2,6-xylidine

Administrative data

Key value for chemical safety assessment

Additional information

Test method	Test organism	Purity	Dose range (µg/plate)	Result w/wo metabolic activation	Reference
Ames test	S.typhimurium; TA 98, 100	>99 %	500-4000	+?/-	Kugler-Steinmeier et al.(1989)
Ames test	S.typhimurium; TA 100, 1537, 98	97 %	121-1815	-/-	Zimmer et al. (1980)
Ames test	S.typhimurium; TA 1535, 1537	97 %	3.6-3600	-/-	Florin et al. (1980)
Ames test	S.typhimurium TA 97, 98, 100, 102	nd	nd	+?/-	Kimmel et al. (1986)
Ames test	S.typhimurium; TA 100	99 %	1-1000	-/-	Hartman et al. (1979)
Ames test	S.typhimurium; TA 97, 98, 100, 1535, 1537	nd	10-3333	+?/-	Zeiger et al.(1988)
SCE test	CHO cell line WB 1	nd	33-1510	+/+	Galloway et al. (1987)
Chromosome aberration	CHO cell line WB 1	nd	900-1400	+/+	Galloway et al. (1987)
Mouse lymphoma test	L5178 lymphoma cells	nd	nd	+/+	Rudd et al. (1983)

Short description of key information:
Gene mutation in bacteria
A number of studies were done by different authors to investigate the mutagenic capacity of the test substance in bacteria. In the Ames test for 2,6-xylidine only a weak mutagenic effect, or no effect at all was found. An overview of the results is given in the table below.
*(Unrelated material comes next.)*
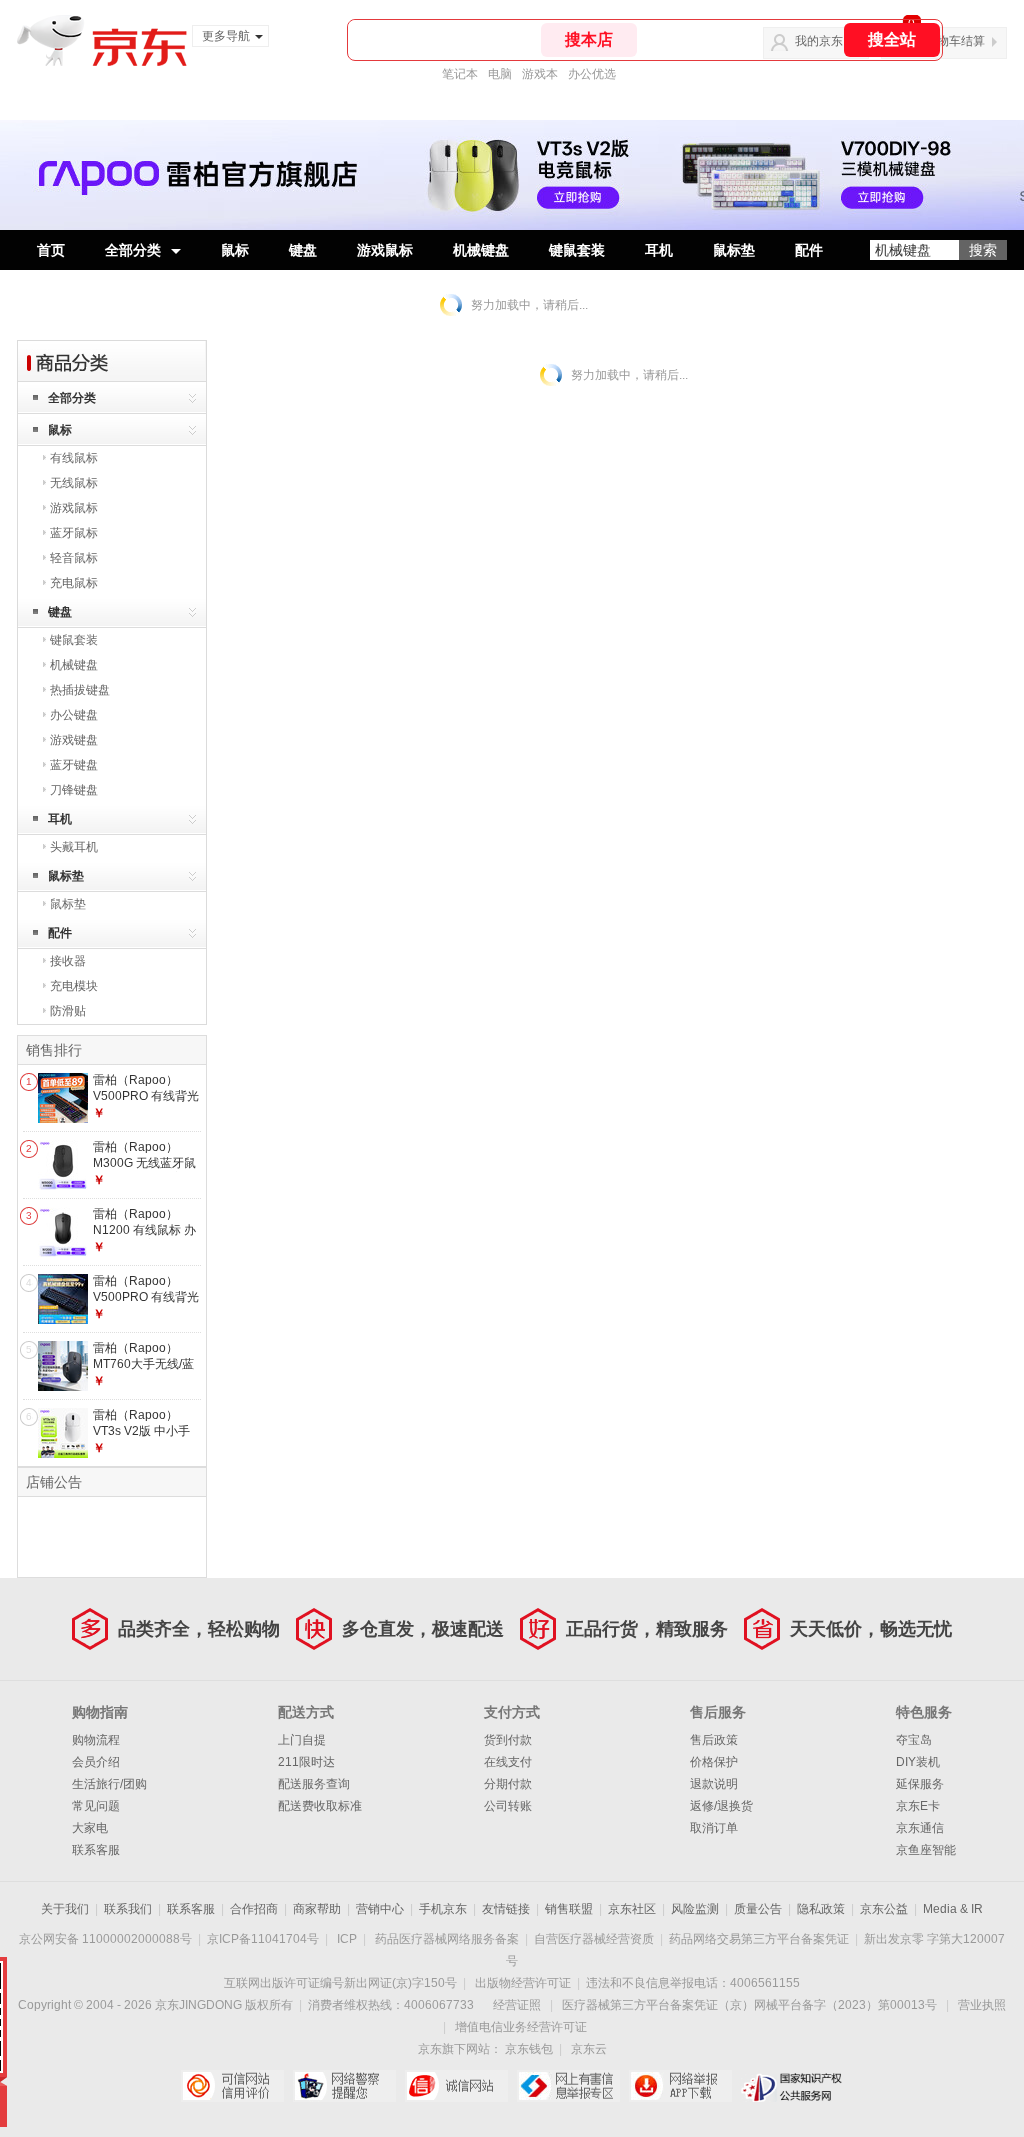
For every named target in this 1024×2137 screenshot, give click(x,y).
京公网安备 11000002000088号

Gene mutation in mammalian cells
Actually, there is no information available

Cytogenicity in mammalian cells
In mammalian cells 2,6-xylidine was investigated in a Sister chromatoid exchange assay and a chromosome aberration assay both in the CHO cell line WB1. In both assays the test substance showed positive effects with or without metabolic activation (Galloway, et al.).

Other studies
Actually, there is no information available.

Cytogenicity in vivo
2,6-xylidine gave negative results in the in vivo micronucleus test in mice following oral administration. 2,6-xylidine was given either once in doses of up to 350 mg/kg (Parton et al., 1988) or one to three times (at daily intervals) in doses of up to 375 mg/kg (Parton et al., 1990). In both studies no cytotoxic effects on the bone marrow were observed (PCE/NCE ratio). 2,6-xylidine induced no genetic effect in the recessive-lethal test with Drosophila melanogaster (Zimmering et al., 1989). 2,6-Xylidine brought about no DNA repair (UDS) in the hepatic cells of rats following oral administration of doses up to 850 mg/kg in vivo (Mirsalis et al., 1989). Oral application of 200 mg/kg 2,6-xylidine (Seiler, 1977) to male mice had no effect on the testicular DNS synthesis. Covalent binding of 2,6-xylidine to the DNA of hepatic cells and epithelial cells of the nasal cavity was examined in male rats 24 hours after i.p. application of 14C-2,6-xylidine. The binding index was calculated at 0.6, or was below the sensitivity limit of the method. However, pretreatment with non-labelled 2,6-xylidine for nine days (oral administration of 262.5 mg/kg once daily) led to a significant increase in the binding index to 41.9 for tissue ...

Endpoint Conclusion:

Justification for classification or non-classification

With respect to mutagenicity there are negative (Ames with rat and also hamster S-9 mix which is more effective in activation of aromatic amines (2), DNA damage and repair) and positive (SCE, chromosome aberration, mouse lymphoma) in vitro tests, yet all in vivo tests (SLRL in Drosophila mel., micronucleus test, UDS test, host-mediated assay) were negative. DNA binding in pretreated rats (9 days with 262.5 mg/kg/d cold material) after i.p. administration was found in liver (slight, CBI 7 .9) and nasal turbinates (moderate, CBI 41.9), whereas a single application was negative; thus, only after massive repeated application of the test substance DNA binding occurred.

 

A classification with respect to mutagenicity is not warranted according to EU and GHS classification criteria.